__Testo di riferimento__
•••
Il 4 febbraio scorso è stata firmata l’intesa sindacale sul blocco del rinnovo dei contratti collettivi nazionali di lavoro nel Pubblico Impiego. L’intesa disciplina, in via transitoria, la materia dei compensi variabili dei dipendenti pubblici, in attesa che entri a pieno regime la cosiddetta “Riforma Brunetta”, che ha introdotto un nuovo sistema di incentivazione legato al merito e alla produttività dei lavoratori.



L’accordo del 4 febbraio si segnala per essere l’ultimo di una serie ormai sempre più numerosa di intese sindacali non siglati dalla Cgil (in questo caso “funzione pubblica”) che, anche nel comparto pubblico, è un sindacato di primaria rilevanza. Così, dopo il CCNL “Commercio” del 2008, il CCNL dei “Metalmeccanici” del 2009, l’accordo quadro sul sistema delle relazioni sindacali del 22/01/2009 e gli accordi aziendali Fiat di Pomigliano e di Mirafiori del 2010 per il settore privato, si conferma anche nel “pubblico impiego” la (clamorosa) rottura dell’unità del fronte sindacale, con la sottoscrizione di un accordo da parte di Cisl e Uil (e di altri sindacati “minori”), ma non della Cgil.



Tuttavia, a differenza che nel comparto privato, la rottura dell’unitarietà sindacale nel settore “pubblico” non lascia nell’incertezza giuridica le sorti dei rapporti di lavoro che rientrano nel perimetro di operatività dell’accordo separato; e ciò perché nel “pubblico impiego”, differentemente che nel settore privato, la rappresentatività sindacale, ovvero la “misurazione” della capacità negoziale delle organizzazioni sindacali, è affidata a un sistema di regole precise e trasparenti che rende possibile valutare se un’intesa firmata soltanto da alcuni dei sindacati maggiormente rappresentativi sia valida o meno per tutti gli appartenenti alla categoria.
•••
__Dati forniti__

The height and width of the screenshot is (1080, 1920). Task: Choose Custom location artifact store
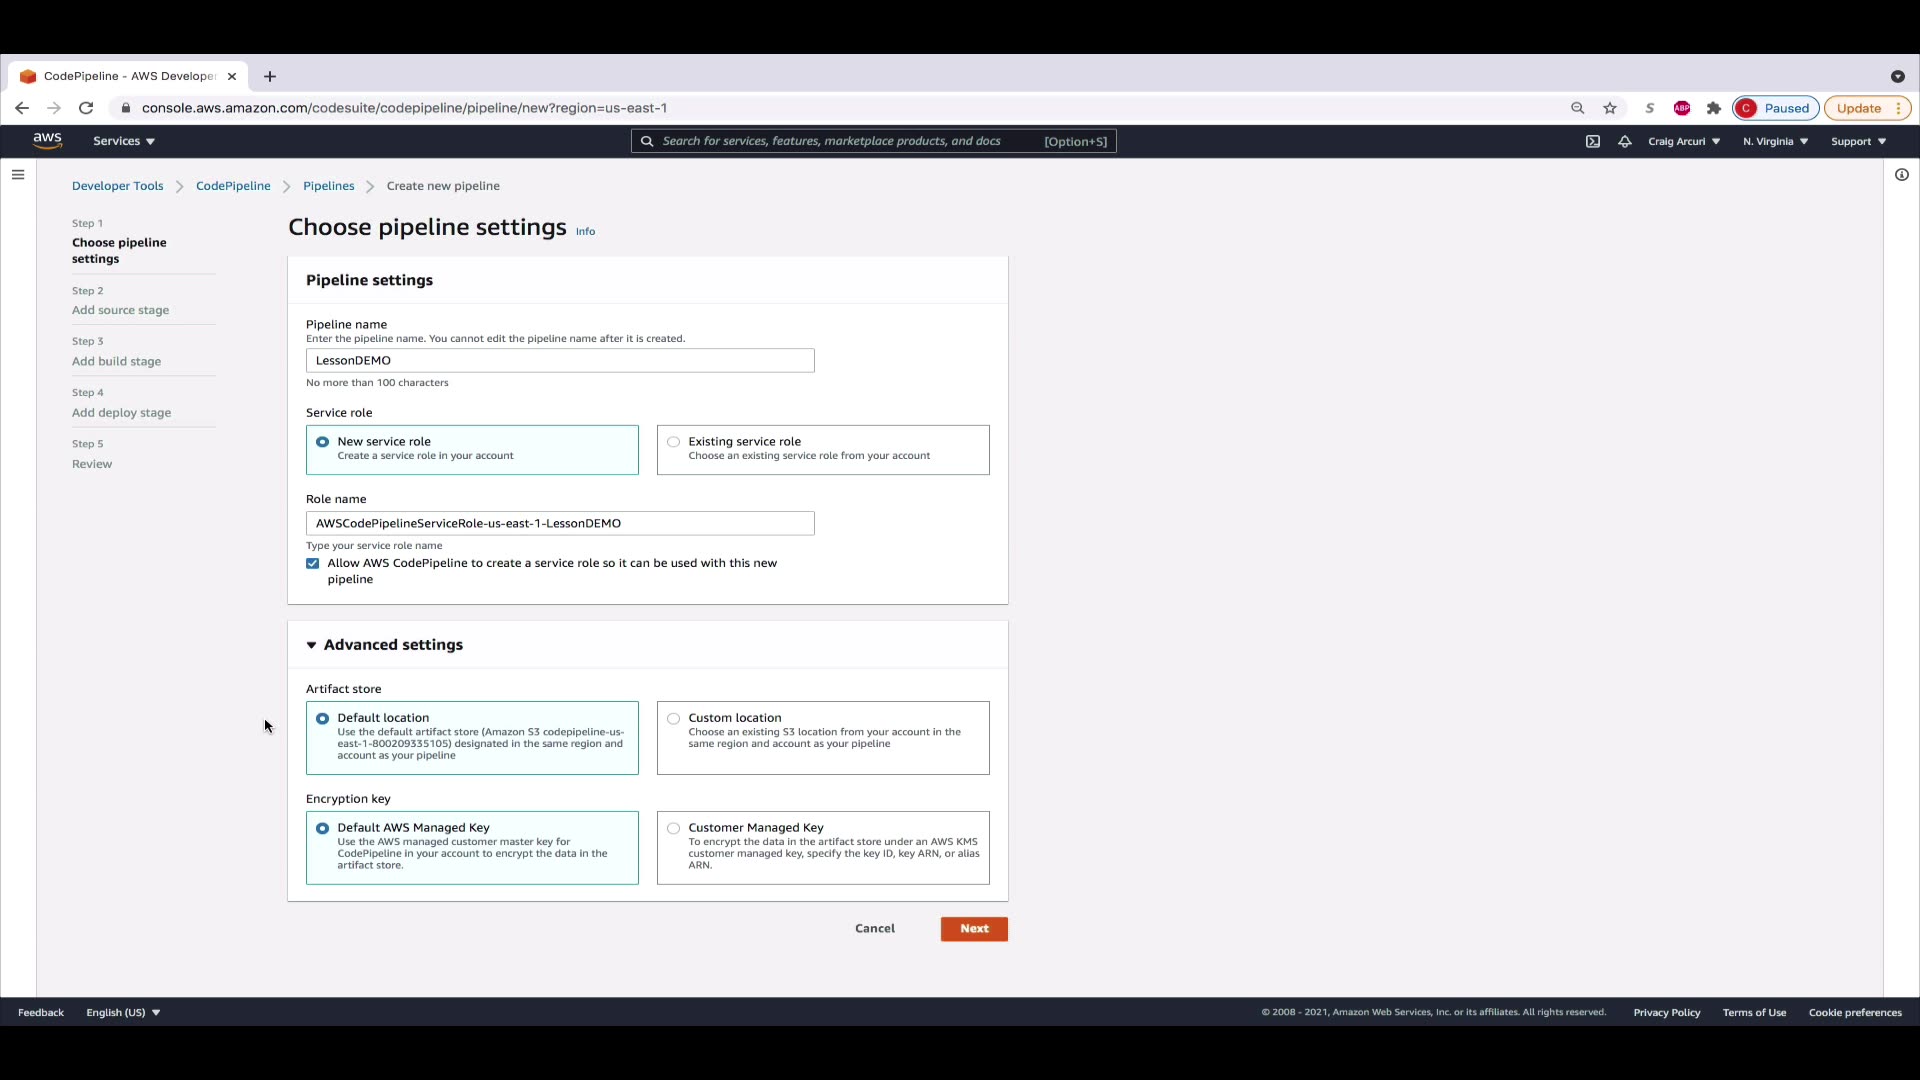pyautogui.click(x=674, y=719)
•••
__Consegna__
Riscrivi senza modifiche il passo del testo sull'intesa nel pubblico impiego che comincia con "L’accordo del 4" e prosegue fino a "non della Cgil.".

__Soluzione__
L’accordo del 4 febbraio si segnala per essere l’ultimo di una serie ormai sempre più numerosa di intese sindacali non siglati dalla Cgil (in questo caso “funzione pubblica”) che, anche nel comparto pubblico, è un sindacato di primaria rilevanza. Così, dopo il CCNL “Commercio” del 2008, il CCNL dei “Metalmeccanici” del 2009, l’accordo quadro sul sistema delle relazioni sindacali del 22/01/2009 e gli accordi aziendali Fiat di Pomigliano e di Mirafiori del 2010 per il settore privato, si conferma anche nel “pubblico impiego” la (clamorosa) rottura dell’unità del fronte sindacale, con la sottoscrizione di un accordo da parte di Cisl e Uil (e di altri sindacati “minori”), ma non della Cgil.